[TASK MATERIAL — start]
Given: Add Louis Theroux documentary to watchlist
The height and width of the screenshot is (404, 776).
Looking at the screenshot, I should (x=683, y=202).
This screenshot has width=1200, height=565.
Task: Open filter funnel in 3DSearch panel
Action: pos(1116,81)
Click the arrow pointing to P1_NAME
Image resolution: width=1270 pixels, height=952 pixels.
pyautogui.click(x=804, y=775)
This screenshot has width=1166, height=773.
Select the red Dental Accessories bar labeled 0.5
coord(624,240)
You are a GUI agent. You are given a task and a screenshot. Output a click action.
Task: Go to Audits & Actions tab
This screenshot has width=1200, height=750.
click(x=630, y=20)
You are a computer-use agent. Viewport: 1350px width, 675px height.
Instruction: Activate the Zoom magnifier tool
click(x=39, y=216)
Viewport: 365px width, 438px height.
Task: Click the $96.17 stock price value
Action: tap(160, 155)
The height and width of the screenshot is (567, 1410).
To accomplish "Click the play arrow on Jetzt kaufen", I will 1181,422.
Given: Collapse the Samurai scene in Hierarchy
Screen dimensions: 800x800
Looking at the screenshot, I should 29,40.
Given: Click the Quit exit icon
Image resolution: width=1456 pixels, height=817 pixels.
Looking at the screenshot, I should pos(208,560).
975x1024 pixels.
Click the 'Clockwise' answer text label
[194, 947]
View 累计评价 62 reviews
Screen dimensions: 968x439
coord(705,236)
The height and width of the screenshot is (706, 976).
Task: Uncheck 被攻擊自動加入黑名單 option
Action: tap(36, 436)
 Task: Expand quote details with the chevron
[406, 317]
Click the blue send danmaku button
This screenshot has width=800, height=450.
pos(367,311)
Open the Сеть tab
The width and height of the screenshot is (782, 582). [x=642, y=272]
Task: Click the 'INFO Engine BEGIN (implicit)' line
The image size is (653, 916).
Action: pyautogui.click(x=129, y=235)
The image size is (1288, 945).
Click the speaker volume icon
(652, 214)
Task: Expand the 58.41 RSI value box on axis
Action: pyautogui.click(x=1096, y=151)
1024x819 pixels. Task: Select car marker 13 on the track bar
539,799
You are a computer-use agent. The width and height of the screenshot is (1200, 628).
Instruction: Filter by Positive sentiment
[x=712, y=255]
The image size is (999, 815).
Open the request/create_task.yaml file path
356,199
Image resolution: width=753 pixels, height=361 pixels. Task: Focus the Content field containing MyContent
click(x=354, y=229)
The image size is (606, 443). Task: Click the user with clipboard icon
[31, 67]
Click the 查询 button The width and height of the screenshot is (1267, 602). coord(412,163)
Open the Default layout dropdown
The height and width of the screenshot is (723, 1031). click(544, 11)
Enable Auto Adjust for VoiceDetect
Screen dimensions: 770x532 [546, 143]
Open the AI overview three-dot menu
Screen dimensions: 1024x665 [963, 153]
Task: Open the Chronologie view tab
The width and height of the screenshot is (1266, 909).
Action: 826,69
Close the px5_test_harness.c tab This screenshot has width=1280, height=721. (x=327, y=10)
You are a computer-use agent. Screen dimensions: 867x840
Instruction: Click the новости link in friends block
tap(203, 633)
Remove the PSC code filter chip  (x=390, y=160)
[TASK MATERIAL — finish]
■ WHAT IS REQUIRED
Set down the listing above in full, please, exactly as it appears.

■ RESPONSE
Given: Add Louis Theroux documentary to watchlist
The height and width of the screenshot is (404, 776).
Looking at the screenshot, I should (x=683, y=202).
This screenshot has width=1200, height=565.
Task: Open filter funnel in 3DSearch panel
Action: pos(1116,81)
Click the arrow pointing to P1_NAME
Image resolution: width=1270 pixels, height=952 pixels.
pyautogui.click(x=804, y=775)
This screenshot has width=1166, height=773.
Select the red Dental Accessories bar labeled 0.5
coord(624,240)
You are a GUI agent. You are given a task and a screenshot. Output a click action.
Task: Go to Audits & Actions tab
This screenshot has width=1200, height=750.
click(x=630, y=20)
You are a computer-use agent. Viewport: 1350px width, 675px height.
Instruction: Activate the Zoom magnifier tool
click(x=39, y=216)
Viewport: 365px width, 438px height.
Task: Click the $96.17 stock price value
Action: tap(160, 155)
The height and width of the screenshot is (567, 1410).
To accomplish "Click the play arrow on Jetzt kaufen", I will 1181,422.
Given: Collapse the Samurai scene in Hierarchy
Screen dimensions: 800x800
Looking at the screenshot, I should 29,40.
Given: Click the Quit exit icon
Image resolution: width=1456 pixels, height=817 pixels.
Looking at the screenshot, I should pos(208,560).
975x1024 pixels.
Click the 'Clockwise' answer text label
[194, 947]
View 累计评价 62 reviews
Screen dimensions: 968x439
coord(705,236)
The height and width of the screenshot is (706, 976).
Task: Uncheck 被攻擊自動加入黑名單 option
Action: tap(36, 436)
 Task: Expand quote details with the chevron
[406, 317]
Click the blue send danmaku button
This screenshot has width=800, height=450.
pos(367,311)
Open the Сеть tab
The width and height of the screenshot is (782, 582). [x=642, y=272]
Task: Click the 'INFO Engine BEGIN (implicit)' line
The image size is (653, 916).
Action: pyautogui.click(x=129, y=235)
The image size is (1288, 945).
Click the speaker volume icon
(652, 214)
Task: Expand the 58.41 RSI value box on axis
Action: pyautogui.click(x=1096, y=151)
1024x819 pixels. Task: Select car marker 13 on the track bar
539,799
You are a computer-use agent. The width and height of the screenshot is (1200, 628).
Instruction: Filter by Positive sentiment
[x=712, y=255]
The image size is (999, 815).
Open the request/create_task.yaml file path
356,199
Image resolution: width=753 pixels, height=361 pixels. Task: Focus the Content field containing MyContent
click(x=354, y=229)
The image size is (606, 443). Task: Click the user with clipboard icon
[31, 67]
Click the 查询 button The width and height of the screenshot is (1267, 602). coord(412,163)
Open the Default layout dropdown
The height and width of the screenshot is (723, 1031). click(544, 11)
Enable Auto Adjust for VoiceDetect
Screen dimensions: 770x532 [546, 143]
Open the AI overview three-dot menu
Screen dimensions: 1024x665 [963, 153]
Task: Open the Chronologie view tab
The width and height of the screenshot is (1266, 909).
Action: 826,69
Close the px5_test_harness.c tab This screenshot has width=1280, height=721. (x=327, y=10)
You are a computer-use agent. Screen dimensions: 867x840
Instruction: Click the новости link in friends block
tap(203, 633)
Remove the PSC code filter chip  (x=390, y=160)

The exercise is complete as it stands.